Tonawanda News

Opinion

April 11, 2013

GUEST VIEW: KMH at mercy of corporate greed

(Continued)

Tonawanda News — Corporate greed is affecting the hospital’s bottom line in negotiating a fair contract for the nurses. We nurses have asked for nothing new. We asked to maintain the current contract. Nurses who put in extra time to accomodate for sick calls, open positions and changes in volume are expected to do this without incentive. The lack of perks to attract and retain new nurses is evident in the proposed contract. Some of the non-financial concessions include removal of one emergency day off per year and a cap on requested days off per month. 

The hospital has spent thousands of dollars training newly hired nurses only to have them leave a year later for more attractive positions elsewhere. Although there appears to be an abundance of new nurses pumped out by local colleges and universities, this dime-a-dozen mentality is affecting the hospitals bottom line, is it not? And how should we feel as loyal employees to Kenmore Mercy when we are told “we have your replacements on contingency” and “ you are all replaceable?” 

The hospital is expected to run “business as usual, with or without you,” we were told.

It has been said we are only hurting ourselves to fight for a fair contract ... but are we? If we accept the proposed contract that offers no incentive to take on extra shifts and fill the evident staffing shortage, and/or attract and retain new nurses aren’t we ultimately hurting our patients?
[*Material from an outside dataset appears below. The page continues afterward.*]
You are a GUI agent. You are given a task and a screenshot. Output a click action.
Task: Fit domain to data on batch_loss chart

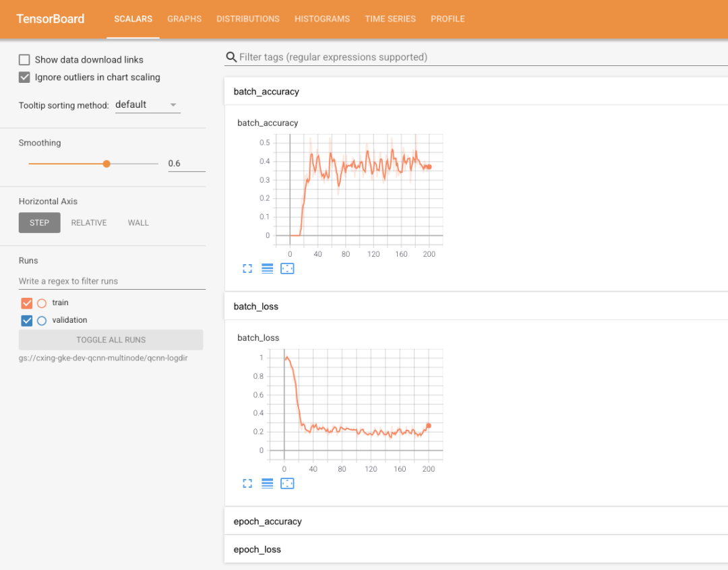tap(287, 483)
Fewer nurses equals less quality care. This will decrease patient satisfaction, which affects hospital reimbursement. 

Short staffing directly impacts patient safety and patient outcomes. So why don’t some see this impacts the hospital’s bottom line also? Not to mention the millions of dollars the hospital is willing to spend on our ‘replacements’ while we are fighting for our patient’s safety and satisfaction. 

As a business wouldn’t it be more cost effective to keep your current employees satsified? I hope administration takes a long hard look at how their proposed cuts will effect their bread and butter. Not to mention how greatly it will effect those people in our community in which we serve.

Lori Ann Meder, RN BSN, works at Kenmore Mercy Hospital. She lives in the Town of Tonawanda.